A recent trend in gardens now seems to be growing edible plants among the borders, such as this Red Chard which makes an attractive addition to the flowers. I am not sure what the borders would look like if you picked and ate too many of them. Actually, saying it is a modern trend is probably not the case as I do remember Geoff Hamilton promoting his kitchen garden where such planting was useful in a small garden particularly. But that brings me back to the slugs.




Garden gnomes are nothing new either, although this one would seem to have lost his hat.





Someone seems not to have enjoyed his sprouts!




Across the park there is an Orangery, built in 1782 it is believed, by Samuel Wyatt. Originally it would have contained a good collection of oranges, but as it is now unheated there is a reliance upon hardier plants. This chap seemingly was not too fussed by the chill in the air.




There was indeed at least one plant which I can only assume was an orange, or at least a citrus fruit of some sort.




Orange Blossom?




A central avenue runs through the park, at the end of which stands this impressive Doric Temple, built about 1730. The woods to either side were planted around the same time, but were later re-established during the Victorian era.

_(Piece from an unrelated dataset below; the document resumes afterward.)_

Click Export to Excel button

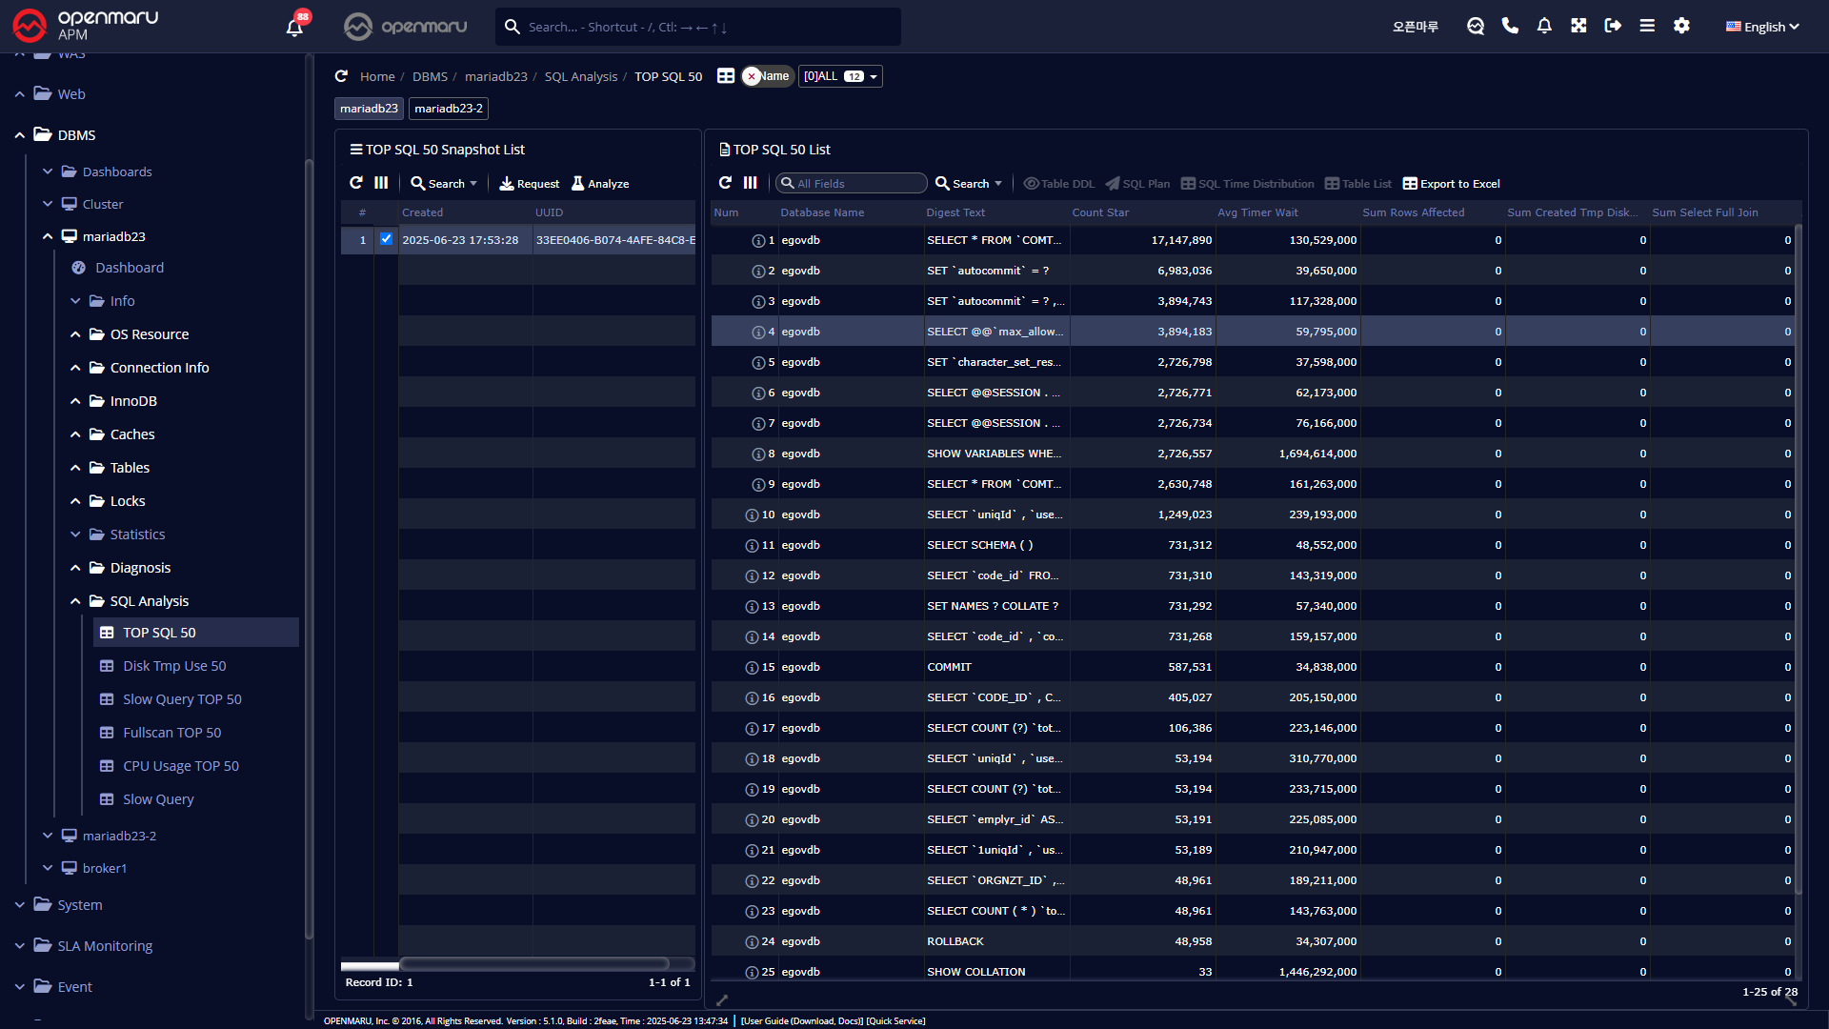click(x=1451, y=184)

Turning and looking in the opposite direction you get a fine view of the house, but get little inkling of the parterre garden hidden in the dip at the centre point of the drive. There has been a park here since medieval times and much of it was owned by the Bishop of Norwich. Humphry Repton was responsible for much of the landscaping during the late 18th century and continued by his son John Adey Repton in the 19th.





Guarding the route along the avenue to the Temple stand tese two impressive stone Sphinx statues.





At each of the four corners of the parterre are some feature flower borders, still looking pretty good  in mid September. The parterre, also known as the Lothiann's Garden was created during the mid-Victorian period but was later remodelled by Norah Lindsay, an influential disciple of Gertrude Jekyll.




To the north and eat of the house lies the lake, established around 1729 to form one of the main features at the time. It is now a very peaceful place to wander and admire the water birds, although on this occasion they mostly seemed to be congregating on the far side.




This picture is one I took at Blickling, but back in 2004 on probably our first visit there. I like trees and often find that some of the best angles are from close to and looking up at them. The bit of cloud seemed to be in just about the right place too.